Recorded data:

----

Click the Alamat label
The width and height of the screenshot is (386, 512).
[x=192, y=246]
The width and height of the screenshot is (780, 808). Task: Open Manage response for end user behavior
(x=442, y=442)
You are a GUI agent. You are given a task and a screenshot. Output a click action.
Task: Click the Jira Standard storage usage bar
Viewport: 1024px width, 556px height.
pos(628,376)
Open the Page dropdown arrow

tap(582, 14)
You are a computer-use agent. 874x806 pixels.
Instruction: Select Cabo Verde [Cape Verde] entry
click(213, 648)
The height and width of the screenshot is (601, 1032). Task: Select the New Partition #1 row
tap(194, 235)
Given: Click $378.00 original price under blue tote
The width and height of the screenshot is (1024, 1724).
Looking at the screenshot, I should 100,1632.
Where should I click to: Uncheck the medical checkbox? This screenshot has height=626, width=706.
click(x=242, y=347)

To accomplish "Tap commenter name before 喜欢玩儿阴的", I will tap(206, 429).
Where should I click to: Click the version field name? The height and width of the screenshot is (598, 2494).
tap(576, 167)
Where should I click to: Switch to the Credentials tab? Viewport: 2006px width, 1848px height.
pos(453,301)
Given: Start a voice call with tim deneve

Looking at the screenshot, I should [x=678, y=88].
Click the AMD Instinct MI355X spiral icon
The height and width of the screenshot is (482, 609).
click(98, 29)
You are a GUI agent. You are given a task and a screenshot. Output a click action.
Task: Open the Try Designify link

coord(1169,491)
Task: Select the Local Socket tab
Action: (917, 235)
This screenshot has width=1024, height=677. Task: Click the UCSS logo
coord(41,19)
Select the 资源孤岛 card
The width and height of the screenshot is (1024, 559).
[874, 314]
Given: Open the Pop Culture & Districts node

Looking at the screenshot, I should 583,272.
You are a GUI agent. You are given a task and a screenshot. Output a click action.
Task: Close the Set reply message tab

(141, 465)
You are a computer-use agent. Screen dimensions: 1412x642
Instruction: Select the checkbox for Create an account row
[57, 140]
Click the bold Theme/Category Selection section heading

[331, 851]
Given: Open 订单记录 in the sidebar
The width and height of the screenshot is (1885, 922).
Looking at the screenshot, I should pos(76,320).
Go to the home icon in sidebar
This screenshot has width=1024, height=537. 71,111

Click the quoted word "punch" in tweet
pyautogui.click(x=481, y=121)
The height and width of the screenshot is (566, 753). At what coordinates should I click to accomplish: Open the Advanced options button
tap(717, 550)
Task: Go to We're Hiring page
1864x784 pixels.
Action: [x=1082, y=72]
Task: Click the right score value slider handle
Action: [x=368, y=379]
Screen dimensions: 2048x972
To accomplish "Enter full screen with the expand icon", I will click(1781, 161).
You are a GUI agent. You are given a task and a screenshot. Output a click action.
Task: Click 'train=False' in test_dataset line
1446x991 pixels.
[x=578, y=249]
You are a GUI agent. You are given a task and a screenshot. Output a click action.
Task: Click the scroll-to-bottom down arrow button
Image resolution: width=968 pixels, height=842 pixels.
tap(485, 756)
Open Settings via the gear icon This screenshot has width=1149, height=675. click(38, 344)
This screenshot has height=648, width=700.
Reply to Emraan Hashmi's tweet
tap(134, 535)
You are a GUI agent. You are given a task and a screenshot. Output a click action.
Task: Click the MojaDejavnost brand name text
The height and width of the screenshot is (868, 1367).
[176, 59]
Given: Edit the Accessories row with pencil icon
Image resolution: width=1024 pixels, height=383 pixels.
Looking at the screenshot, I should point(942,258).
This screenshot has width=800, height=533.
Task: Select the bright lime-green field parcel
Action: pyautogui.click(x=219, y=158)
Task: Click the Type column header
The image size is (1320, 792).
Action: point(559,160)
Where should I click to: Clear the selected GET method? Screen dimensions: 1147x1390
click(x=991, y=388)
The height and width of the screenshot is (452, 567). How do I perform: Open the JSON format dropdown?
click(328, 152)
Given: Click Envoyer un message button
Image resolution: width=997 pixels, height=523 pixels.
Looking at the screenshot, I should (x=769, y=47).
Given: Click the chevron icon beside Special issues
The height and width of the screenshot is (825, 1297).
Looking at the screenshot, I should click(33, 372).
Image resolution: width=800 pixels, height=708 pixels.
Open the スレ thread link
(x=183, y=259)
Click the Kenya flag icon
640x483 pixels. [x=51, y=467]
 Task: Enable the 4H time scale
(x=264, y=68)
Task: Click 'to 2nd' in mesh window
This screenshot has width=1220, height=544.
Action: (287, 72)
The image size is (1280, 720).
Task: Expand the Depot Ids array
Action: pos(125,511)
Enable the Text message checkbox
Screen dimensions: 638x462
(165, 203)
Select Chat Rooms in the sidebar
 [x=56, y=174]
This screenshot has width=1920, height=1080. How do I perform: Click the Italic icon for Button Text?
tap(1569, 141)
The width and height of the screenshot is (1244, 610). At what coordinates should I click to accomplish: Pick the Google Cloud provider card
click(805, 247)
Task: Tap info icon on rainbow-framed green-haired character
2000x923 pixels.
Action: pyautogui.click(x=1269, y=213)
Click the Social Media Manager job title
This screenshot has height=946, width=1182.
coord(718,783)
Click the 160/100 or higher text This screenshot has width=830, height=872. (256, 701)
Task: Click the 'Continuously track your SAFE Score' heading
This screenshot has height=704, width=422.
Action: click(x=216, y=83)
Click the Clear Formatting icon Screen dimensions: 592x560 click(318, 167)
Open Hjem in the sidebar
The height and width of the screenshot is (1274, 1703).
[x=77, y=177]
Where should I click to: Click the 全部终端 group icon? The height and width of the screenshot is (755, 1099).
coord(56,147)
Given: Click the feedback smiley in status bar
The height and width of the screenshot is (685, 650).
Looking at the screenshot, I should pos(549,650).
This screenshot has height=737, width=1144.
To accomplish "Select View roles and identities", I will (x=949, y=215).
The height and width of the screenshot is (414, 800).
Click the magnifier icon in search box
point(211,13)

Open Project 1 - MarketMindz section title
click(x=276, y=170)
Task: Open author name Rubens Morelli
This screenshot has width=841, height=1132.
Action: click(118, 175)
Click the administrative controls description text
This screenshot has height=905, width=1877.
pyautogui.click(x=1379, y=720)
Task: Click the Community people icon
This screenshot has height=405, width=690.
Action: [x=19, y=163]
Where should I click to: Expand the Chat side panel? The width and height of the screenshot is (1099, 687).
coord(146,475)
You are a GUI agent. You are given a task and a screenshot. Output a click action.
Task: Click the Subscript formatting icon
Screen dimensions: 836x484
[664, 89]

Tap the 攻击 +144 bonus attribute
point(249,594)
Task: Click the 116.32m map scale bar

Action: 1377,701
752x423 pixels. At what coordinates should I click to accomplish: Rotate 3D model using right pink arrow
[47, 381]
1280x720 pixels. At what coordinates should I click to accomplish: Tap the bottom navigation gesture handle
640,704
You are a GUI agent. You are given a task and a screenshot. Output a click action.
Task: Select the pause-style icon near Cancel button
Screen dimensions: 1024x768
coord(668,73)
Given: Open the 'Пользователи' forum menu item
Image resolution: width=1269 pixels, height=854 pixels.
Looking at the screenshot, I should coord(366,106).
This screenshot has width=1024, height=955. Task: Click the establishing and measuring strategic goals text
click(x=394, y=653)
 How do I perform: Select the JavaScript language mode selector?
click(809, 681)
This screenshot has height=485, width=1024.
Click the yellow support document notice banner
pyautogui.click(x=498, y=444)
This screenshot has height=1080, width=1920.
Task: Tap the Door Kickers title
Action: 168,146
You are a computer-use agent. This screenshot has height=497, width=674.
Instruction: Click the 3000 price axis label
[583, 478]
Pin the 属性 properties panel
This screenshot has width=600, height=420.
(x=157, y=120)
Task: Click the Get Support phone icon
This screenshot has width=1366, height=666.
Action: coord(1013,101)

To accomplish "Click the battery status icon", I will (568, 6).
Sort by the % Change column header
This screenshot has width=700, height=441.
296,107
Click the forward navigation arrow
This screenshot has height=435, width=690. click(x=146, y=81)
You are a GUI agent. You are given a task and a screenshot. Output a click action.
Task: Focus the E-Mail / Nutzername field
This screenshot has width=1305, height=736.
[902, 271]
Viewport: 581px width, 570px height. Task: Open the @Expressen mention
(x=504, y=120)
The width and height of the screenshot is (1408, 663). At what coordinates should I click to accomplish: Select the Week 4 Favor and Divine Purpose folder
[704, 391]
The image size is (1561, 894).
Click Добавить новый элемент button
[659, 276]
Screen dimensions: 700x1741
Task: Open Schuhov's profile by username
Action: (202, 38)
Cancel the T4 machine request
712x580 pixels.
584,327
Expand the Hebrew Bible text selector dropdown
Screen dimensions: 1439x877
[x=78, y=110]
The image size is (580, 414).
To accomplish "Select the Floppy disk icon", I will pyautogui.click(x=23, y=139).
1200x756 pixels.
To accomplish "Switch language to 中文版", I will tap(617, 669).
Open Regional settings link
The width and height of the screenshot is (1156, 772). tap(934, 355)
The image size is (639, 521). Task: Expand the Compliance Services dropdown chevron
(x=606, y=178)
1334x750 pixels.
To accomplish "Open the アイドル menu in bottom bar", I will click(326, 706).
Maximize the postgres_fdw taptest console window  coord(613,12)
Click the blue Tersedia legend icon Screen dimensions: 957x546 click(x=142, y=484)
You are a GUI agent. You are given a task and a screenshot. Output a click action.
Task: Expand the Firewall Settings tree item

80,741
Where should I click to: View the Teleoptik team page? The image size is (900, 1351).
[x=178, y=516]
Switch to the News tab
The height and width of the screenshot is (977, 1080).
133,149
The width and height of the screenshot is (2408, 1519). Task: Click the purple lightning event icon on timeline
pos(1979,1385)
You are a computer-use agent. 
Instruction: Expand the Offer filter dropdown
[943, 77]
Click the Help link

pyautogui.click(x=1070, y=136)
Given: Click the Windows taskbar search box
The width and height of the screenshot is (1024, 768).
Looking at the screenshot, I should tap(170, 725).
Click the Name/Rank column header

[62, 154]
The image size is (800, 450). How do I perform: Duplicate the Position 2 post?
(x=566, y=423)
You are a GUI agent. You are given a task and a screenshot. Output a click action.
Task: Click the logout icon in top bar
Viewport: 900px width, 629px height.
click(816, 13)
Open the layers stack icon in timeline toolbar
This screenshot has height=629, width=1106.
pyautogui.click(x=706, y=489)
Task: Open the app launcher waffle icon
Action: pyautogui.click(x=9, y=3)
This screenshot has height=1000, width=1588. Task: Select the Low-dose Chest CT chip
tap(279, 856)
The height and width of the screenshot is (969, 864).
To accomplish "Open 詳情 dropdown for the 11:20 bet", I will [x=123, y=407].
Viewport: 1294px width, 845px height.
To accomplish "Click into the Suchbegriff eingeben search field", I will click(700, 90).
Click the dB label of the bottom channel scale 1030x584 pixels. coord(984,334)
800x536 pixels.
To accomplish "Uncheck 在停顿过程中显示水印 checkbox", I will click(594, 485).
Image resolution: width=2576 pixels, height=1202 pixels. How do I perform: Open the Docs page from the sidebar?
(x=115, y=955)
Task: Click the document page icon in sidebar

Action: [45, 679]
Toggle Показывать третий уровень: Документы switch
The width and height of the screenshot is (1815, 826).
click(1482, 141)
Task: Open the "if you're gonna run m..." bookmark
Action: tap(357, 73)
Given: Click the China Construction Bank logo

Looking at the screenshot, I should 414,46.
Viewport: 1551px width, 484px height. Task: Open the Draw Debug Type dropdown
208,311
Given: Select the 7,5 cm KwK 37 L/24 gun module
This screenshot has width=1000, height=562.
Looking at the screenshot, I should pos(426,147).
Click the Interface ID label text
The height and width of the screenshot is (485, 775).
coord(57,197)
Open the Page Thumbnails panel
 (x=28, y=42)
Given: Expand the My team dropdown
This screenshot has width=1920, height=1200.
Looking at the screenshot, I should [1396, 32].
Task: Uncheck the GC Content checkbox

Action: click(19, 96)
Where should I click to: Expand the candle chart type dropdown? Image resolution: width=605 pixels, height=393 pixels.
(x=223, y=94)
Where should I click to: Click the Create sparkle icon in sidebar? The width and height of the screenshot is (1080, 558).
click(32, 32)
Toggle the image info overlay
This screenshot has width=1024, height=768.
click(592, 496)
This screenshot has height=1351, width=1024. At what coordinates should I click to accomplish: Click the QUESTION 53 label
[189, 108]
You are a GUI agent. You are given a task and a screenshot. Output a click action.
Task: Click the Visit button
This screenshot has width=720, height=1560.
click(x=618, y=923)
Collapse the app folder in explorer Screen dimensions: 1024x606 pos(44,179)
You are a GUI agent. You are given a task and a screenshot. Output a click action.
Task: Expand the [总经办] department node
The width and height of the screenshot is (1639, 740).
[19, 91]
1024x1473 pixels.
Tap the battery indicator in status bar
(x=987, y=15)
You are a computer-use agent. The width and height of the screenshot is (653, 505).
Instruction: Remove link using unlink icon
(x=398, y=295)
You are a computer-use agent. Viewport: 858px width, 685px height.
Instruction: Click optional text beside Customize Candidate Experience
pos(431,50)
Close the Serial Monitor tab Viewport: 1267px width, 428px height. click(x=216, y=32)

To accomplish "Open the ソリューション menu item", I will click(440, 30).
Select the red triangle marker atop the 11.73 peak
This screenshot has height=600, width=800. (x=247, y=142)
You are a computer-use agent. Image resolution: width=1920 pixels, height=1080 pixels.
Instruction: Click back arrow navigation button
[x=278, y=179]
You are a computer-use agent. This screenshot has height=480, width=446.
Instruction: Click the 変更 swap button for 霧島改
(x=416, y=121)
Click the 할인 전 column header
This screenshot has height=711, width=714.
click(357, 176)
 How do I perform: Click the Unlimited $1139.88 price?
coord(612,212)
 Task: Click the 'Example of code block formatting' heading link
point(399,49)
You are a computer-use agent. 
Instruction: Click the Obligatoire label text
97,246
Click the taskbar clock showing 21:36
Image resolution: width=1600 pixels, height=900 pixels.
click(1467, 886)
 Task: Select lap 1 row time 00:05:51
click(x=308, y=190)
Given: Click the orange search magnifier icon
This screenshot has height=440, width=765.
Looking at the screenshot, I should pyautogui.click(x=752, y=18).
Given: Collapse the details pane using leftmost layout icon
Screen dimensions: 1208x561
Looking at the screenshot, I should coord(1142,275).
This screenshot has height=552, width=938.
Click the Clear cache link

----

Counting only lines that contain the word "Cancel", state how many appear in the entries, and add nothing.

2